This module examines the recursive generation of the impulse response of a second order system. This analysis can be used to determine how to generate a cosine or sine function recursively.

## Second order systems

The transfer function of a general second order system is given as:

$H\left(z\right)=\frac{{b}_{0}{z}^{2}+{b}_{1}z+{b}_{2}}{{z}^{2}+{a}_{1}z+{a}_{2}}$

The Direct Form II structure for the implementation of the second order system is shown in the following figure.

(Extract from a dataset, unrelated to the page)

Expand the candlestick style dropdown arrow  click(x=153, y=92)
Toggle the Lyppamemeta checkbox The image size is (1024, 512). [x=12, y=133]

The difference equation for the second order system is

$y\left(n\right)+{a}_{1}y\left(n-1\right)+{a}_{2}y\left(n-2\right)={b}_{0}x\left(n\right)+{b}_{1}x\left(n-1\right)+{b}_{2}x\left(n-2\right)$
$y\left(n\right)=-{a}_{1}y\left(n-1\right)-{a}_{2}y\left(n-2\right)={b}_{0}x\left(n\right)+{b}_{1}x\left(n-1\right)+{b}_{2}x\left(n-2\right)$

To recursively determine the impulse response of the system start with the following:

$h\left(-1\right)=h\left(-2\right)=0,x\left(n\right)=\delta \left(n\right)$

Then using Equation 3 the impulse response can be found recursively by:

$h\left(0\right)=-{a}_{1}h\left(-1\right)-{a}_{2}h\left(-2\right)+{b}_{0}\delta \left(0\right)+{b}_{1}\delta \left(-1\right)+{b}_{2}\delta \left(-2\right)={b}_{0}$
$h\left(1\right)=-{a}_{1}h\left(0\right)-{a}_{2}h\left(-1\right)+{b}_{0}\delta \left(1\right)+{b}_{1}\delta \left(0\right)+{b}_{2}\delta \left(-1\right)$
$h\left(1\right)=-{a}_{1}{b}_{0}+{b}_{1}$
$h\left(2\right)=-{a}_{1}h\left(1\right)-{a}_{2}h\left(0\right)+{b}_{0}\delta \left(2\right)+{b}_{1}\delta \left(1\right)+{b}_{2}\delta \left(0\right)$
$h\left(2\right)=-{a}_{1}\left(-{a}_{1}+{b}_{1}\right)-{a}_{2}{b}_{0}+{b}_{2}$

For the values of n >2 the recursive equation reduces to

$h\left(n\right)=-{a}_{1}h\left(n-1\right)-{a}_{2}h\left(n-2\right)$

because the values of $x\left(n\right),x\left(n-1\right)$ and $x\left(n-2\right)$ will all be zero for n >2.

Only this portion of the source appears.